Consider for example prolog (a logic, declarative programming
language). The structure of the corresponding assembly program is
completely ortogonal to the source lines of a prolog program!

(At most, you could translate the clauses (not text lines) of a prolog
programs into some data structure, clause by clause).

Take another example, Common Lisp (or perl), where the source code can
be _read_ (tokenized) differently depending on the reader macros that
has been created by previous expressions in the program source! (No
context-free grammar here (even if locally it may be context-free,
globally a Common Lisp or perl program is definitely not context-free)).

And even if you ignore reader macros, then you have normal lisp macros
which generate the code that you should actually compile. Lisp macros
are written in Lisp, a Turing Complete programming language: you cannot
know from the source of the macro expression what will be produced (or
when, if at all!). But CL and perl compilers still exist.

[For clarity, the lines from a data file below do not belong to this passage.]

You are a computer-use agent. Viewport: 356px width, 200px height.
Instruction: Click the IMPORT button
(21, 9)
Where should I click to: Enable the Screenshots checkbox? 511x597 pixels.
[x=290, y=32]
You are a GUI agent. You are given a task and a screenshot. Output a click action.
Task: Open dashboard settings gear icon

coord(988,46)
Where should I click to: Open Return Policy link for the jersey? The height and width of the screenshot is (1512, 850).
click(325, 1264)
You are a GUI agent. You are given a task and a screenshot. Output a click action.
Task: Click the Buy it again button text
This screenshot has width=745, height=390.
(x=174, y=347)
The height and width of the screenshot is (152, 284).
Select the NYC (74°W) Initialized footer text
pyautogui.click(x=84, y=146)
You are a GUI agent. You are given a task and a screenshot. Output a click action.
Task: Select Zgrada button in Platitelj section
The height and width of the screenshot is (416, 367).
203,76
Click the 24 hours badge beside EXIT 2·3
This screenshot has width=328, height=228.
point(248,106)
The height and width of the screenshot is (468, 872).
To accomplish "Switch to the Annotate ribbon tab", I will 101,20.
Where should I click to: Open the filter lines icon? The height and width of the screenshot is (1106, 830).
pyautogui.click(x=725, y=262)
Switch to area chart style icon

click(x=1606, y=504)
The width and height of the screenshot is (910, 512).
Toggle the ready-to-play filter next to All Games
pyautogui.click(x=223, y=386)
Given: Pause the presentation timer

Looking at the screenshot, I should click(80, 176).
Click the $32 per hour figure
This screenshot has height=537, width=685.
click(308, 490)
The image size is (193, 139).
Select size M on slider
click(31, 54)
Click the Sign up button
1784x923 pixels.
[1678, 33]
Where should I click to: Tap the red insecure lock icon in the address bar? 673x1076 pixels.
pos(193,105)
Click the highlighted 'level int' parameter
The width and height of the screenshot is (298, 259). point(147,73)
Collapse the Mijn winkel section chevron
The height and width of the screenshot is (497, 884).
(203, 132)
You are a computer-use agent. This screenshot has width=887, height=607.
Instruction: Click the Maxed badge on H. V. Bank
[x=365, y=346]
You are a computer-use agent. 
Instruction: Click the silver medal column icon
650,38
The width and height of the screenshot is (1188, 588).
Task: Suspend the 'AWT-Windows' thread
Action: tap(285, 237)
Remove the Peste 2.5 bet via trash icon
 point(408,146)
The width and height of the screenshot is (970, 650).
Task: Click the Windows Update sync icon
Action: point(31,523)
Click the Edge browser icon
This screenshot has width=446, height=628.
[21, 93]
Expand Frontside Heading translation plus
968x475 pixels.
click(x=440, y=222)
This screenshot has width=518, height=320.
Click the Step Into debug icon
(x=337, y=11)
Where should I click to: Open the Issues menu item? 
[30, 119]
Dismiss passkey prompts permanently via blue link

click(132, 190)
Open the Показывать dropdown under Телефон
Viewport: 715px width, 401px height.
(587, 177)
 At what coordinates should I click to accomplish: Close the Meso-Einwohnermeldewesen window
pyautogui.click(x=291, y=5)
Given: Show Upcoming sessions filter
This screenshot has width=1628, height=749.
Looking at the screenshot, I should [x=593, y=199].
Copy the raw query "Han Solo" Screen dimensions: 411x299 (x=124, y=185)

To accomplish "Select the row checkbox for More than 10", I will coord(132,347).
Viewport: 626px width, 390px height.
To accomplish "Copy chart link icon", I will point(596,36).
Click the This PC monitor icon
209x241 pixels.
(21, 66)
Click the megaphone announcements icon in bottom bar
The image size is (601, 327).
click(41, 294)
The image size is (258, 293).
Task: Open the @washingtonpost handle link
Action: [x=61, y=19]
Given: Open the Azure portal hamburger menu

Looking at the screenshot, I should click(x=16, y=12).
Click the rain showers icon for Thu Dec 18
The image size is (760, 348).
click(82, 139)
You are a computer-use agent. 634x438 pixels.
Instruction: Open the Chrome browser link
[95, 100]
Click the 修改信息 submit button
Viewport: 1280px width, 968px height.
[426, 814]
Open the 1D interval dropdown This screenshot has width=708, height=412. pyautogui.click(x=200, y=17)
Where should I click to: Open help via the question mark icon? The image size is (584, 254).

Take for example: SQL, Ocaml, Haskell, any OO programming language
(include C++, where the same source code may generate entirely different
target code, depending on the template or type declarations previously
read)!

Almost any interesting language will have the same disconnect between
the source and the target.

Also, when it is possible to generate code using only local information,
it is often very suboptimal: to generate good optimized code, you will
often have to perform GLOBAL analysis on the whole program sources (not
only of the current compilation unit).

I would assume you're basing your consideration on the only knowledge of
C. C is no more than a portable assembler. This may explain why you
believed that text-to-text compilation may be possible in general. But
no, it's only possible in particular, when you have an uninteresting
programming language in the first place.

--
__Pascal J. Bourguignon
http://www.informatimago.com

bartc

unread,

Jul 21, 2017, 7:32:17 AM7/21/17

to

On 21/07/2017 07:38, James Harris wrote:
>
> I recently looked at bootstrapping a compiler to get from source to
> assembly. And I thought the first step would be to parse the source to a
> tree. After all, that's what compilers do, right? But I am beginning to
> think that the compilation could go /directly/ from source text to
> assembly text, with no intervening stages whatsoever. In other words,
> the compiler would read the source phrase by phrase, writing assembly
> output to stdout as it goes. If it encounters an error in the source
> then it would write a message to stderr and stop compiling. (The stdout
> output would exist but be incomplete and could include a spoiler to
> ensure that it could not assemble.)
>
> Much of this single-pass, text-only translation would be made possible
> because the assembler will resolve references to labels. So the compiler
> can do a lot simply by using consistent label names.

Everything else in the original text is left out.